Paper URL: http://arxiv.org/abs/2401.06086
Code URL: null
Copy Paste: [[2401.06086]] XGBoost Learning of Dynamic Wager Placement for In-Play Betting on an Agent-Based Model of a Sports Betting Exchange(http://arxiv.org/abs/2401.06086)
Summary:
We present first results from the use of XGBoost, a highly effective machine learning (ML) method, within the Bristol Betting Exchange (BBE), an open-source agent-based model (ABM) designed to simulate a contemporary sports-betting exchange with in-play betting during track-racing events such as horse races. We use the BBE ABM and its array of minimally-simple bettor-agents as a synthetic data generator which feeds into our XGBoost ML system, with the intention that XGBoost discovers profitable dynamic betting strategies by learning from the more profitable bets made by the BBE bettor-agents. After this XGBoost training, which results in one or more decision trees, a bettor-agent with a betting strategy determined by the XGBoost-learned decision tree(s) is added to the BBE ABM and made to bet on a sequence of races under various conditions and betting-market scenarios, with profitability serving as the primary metric of comparison and evaluation. Our initial findings presented here show that XGBoost trained in this way can indeed learn profitable betting strategies, and can generalise to learn strategies that outperform each of the set of strategies used for creation of the training data. To foster further research and enhancements, the complete version of our extended BBE, including the XGBoost integration, has been made freely available as an open-source release on GitHub.
摘要：
我们展示了在布里斯托尔投注交易所 (BBE) 中使用 XGBoost（一种高效的机器学习 (ML) 方法）的初步结果，这是一种基于开源代理的模型 (ABM)，旨在模拟当代体育运动-在赛马等田径赛事期间与赛中投注进行投注交换。我们使用 BBE ABM 及其一系列最简单的投注者代理作为合成数据生成器，将其输入到我们的 XGBoost ML 系统中，目的是 XGBoost 通过学习 BBE 投注者进行的更有利可图的投注来发现有利可图的动态投注策略- 代理。在产生一个或多个决策树的 XGBoost 训练之后，具有由 XGBoost 学习的决策树确定的投注策略的投注者代理被添加到 BBE ABM 中，并在各种条件下对一系列比赛进行投注。条件和博彩市场情景，以盈利能力作为比较和评估的主要指标。我们在此提出的初步研究结果表明，以这种方式训练的 XGBoost 确实可以学习有利可图的投注策略，并且可以推广到学习优于用于创建训练数据的每组策略的策略。为了促进进一步的研究和增强，我们的扩展 BBE 的完整版本（包括 XGBoost 集成）已作为开源版本在 GitHub 上免费提供。
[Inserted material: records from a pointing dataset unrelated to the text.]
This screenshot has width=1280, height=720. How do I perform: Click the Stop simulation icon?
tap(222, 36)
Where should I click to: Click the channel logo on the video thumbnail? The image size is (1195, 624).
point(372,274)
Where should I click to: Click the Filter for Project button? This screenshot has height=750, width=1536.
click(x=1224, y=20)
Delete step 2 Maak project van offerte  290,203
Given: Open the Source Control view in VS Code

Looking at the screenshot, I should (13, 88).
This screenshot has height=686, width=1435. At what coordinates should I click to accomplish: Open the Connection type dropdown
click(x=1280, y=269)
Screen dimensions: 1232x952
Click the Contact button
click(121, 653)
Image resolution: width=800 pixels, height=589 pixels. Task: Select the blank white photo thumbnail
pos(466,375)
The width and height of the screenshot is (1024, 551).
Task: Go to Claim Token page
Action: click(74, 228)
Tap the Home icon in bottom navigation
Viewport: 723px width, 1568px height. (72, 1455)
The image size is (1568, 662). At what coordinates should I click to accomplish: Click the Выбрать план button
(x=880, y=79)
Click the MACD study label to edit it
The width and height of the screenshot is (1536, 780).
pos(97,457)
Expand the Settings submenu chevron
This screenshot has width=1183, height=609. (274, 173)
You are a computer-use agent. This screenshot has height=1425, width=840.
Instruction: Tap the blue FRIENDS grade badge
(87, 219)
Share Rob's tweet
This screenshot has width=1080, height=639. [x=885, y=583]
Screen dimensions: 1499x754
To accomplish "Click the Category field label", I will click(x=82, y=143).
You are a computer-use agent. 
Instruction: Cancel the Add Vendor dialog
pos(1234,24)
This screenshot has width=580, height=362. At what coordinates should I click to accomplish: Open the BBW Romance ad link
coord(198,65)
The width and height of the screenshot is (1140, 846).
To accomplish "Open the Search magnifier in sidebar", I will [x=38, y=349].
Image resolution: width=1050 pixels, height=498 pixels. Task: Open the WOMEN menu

Title: Interpretable Concept Bottlenecks to Align Reinforcement Learning Agents. (arXiv:2401.05821v1 [cs.LG])

Paper URL: http://arxiv.org/abs/2401.05821
Code URL: null
Copy Paste: [[2401.05821]] Interpretable Concept Bottlenecks to Align Reinforcement Learning Agents(http://arxiv.org/abs/2401.05821)
Summary:
Reward sparsity, difficult credit assignment, and misalignment are only a few of the many issues that make it difficult, if not impossible, for deep reinforcement learning (RL) agents to learn optimal policies. Unfortunately, the black-box nature of deep networks impedes the inclusion of domain experts who could interpret the model and correct wrong behavior. To this end, we introduce Successive Concept Bottlenecks Agents (SCoBots), which make the whole decision pipeline transparent via the integration of consecutive concept bottleneck layers. SCoBots make use of not only relevant object properties but also of relational concepts. Our experimental results provide strong evidence that SCoBots allow domain experts to efficiently understand and regularize their behavior, resulting in potentially better human-aligned RL. In this way, SCoBots enabled us to identify a misalignment problem in the most simple and iconic video game, Pong, and resolve it.
摘要：
奖励稀疏、信用分配困难和错位只是导致深度强化学习 (RL) 智能体学习最优策略变得困难甚至不可能的众多问题中的几个。不幸的是，深度网络的黑盒性质阻碍了领域专家的参与，他们可以解释模型并纠正错误行为。为此，我们引入了连续概念瓶颈代理（SCoBots），它通过集成连续概念瓶颈层使整个决策管道透明。 SCoBot 不仅利用相关的对象属性，还利用关系概念。我们的实验结果提供了强有力的证据，证明 SCoBot 可以让领域专家有效地理解并规范他们的行为，从而可能产生更好的人性化强化学习。通过这种方式，SCoBots 使我们能够识别最简单和标志性的视频游戏 Pong 中的错位问题，并解决它。